Y	Hacker News new \| ask \| show \| jobs


	by anthonix1 676 days ago
	Yeah I would suggest taking a look at PyTorch on AMD before saying stuff like "scaled_dot_product_attention is an NVIDIA CUDA kernel exposed as a PyTorch function", because that is demonstrably false. Also, FWIW, I would suggest getting a small Llama 3.1 model training fast before trying to do a big 405B model -- faster to iterate and almost everything you'll learn on the small models will scale to the 405B.

1 comments

felarof 676 days ago

Thanks for the feedback! I appreciate you pointing that out. My understanding was based on the PyTorch documentation for scaled_dot_product_attention (https://pytorch.org/docs/stable/generated/torch.nn.functiona...). - "The function may call optimized kernels for improved performance when using the CUDA backend. For all other backends, the PyTorch implementation will be used."

And was trying to make a broader point about the lack of transparency (in performance, lower-level impl) in PyTorch when running on NVIDIA vs. non-NVIDIA hardware.

link

chillee 675 days ago

> And was trying to make a broader point about the lack of transparency (in performance, lower-level impl) in PyTorch when running on NVIDIA vs. non-NVIDIA hardware.

I don't quite understand this argument. Lack of transparency from running PyTorch so instead we're gonna leave it all to XLA? How does this solve the "transparency" issue?

link

orf 675 days ago

Having a common library function that is either lighting fast or dog slow depending on the hardware, is not a great position to be in.

Moreover, this will get worse as more CUDA specific features are added to PyTorch with ad-hoc fallback functions.

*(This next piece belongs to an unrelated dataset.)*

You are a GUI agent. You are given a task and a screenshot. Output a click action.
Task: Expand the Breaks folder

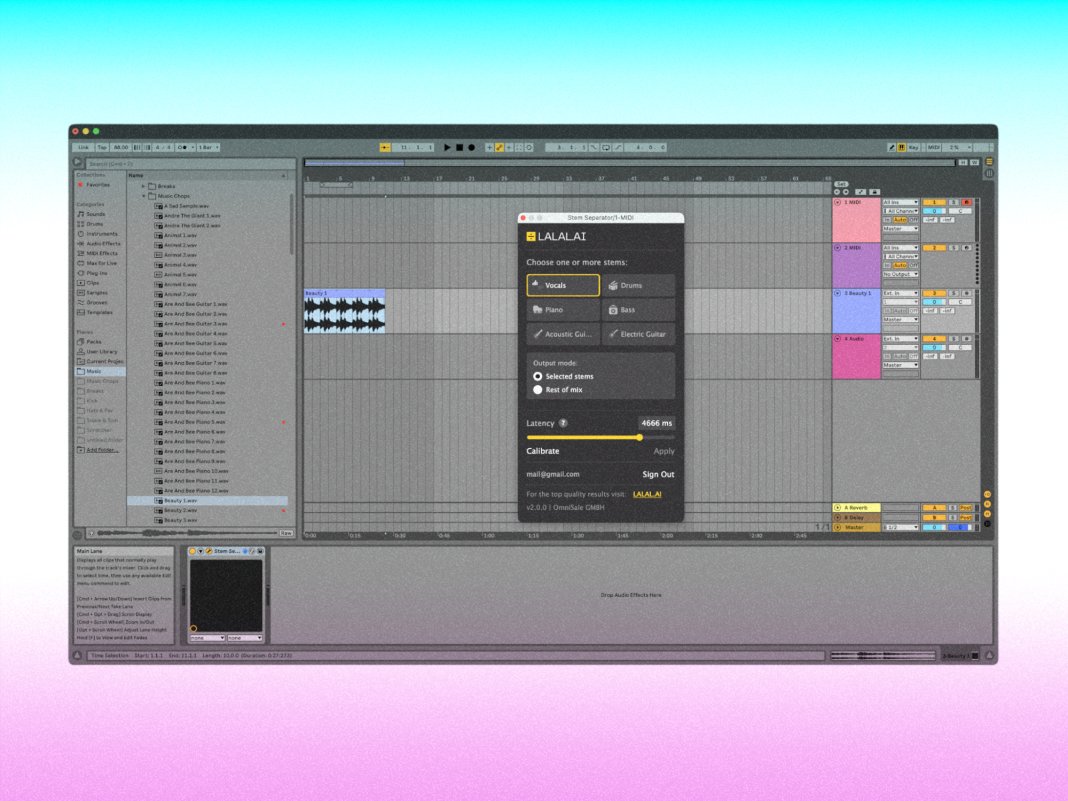144,186
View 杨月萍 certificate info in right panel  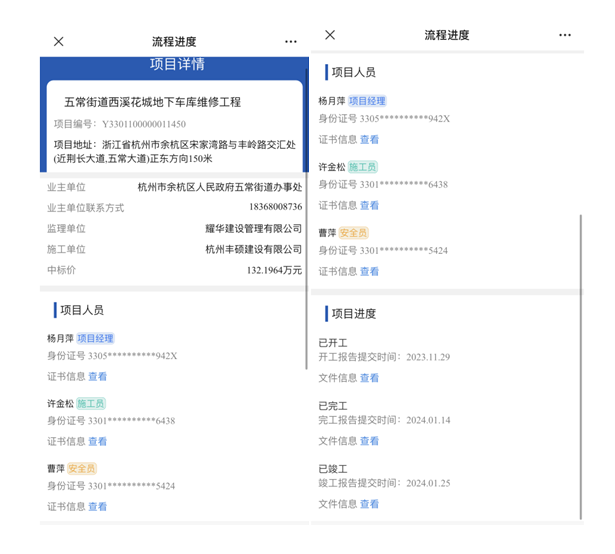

I guess OP is saying that XLA is more transparent in this regard, because it wouldn’t use functions like these and the generated comparable code would be on-pare performance wise?

link

chillee 675 days ago

> it wouldn’t use functions like these and the generated comparable code would be on-pare performance wise

Perhaps if XLA generated all functions from scratch, this would be more compelling. But XLA relies very heavily on pattern-matching to common library functions (e.g. CuDNN), and these patterns will certainly work better on Nvidia GPUs than AMD GPUs.

In this way, I actually think explicitly calling the common library functions is actually much more transparent.

link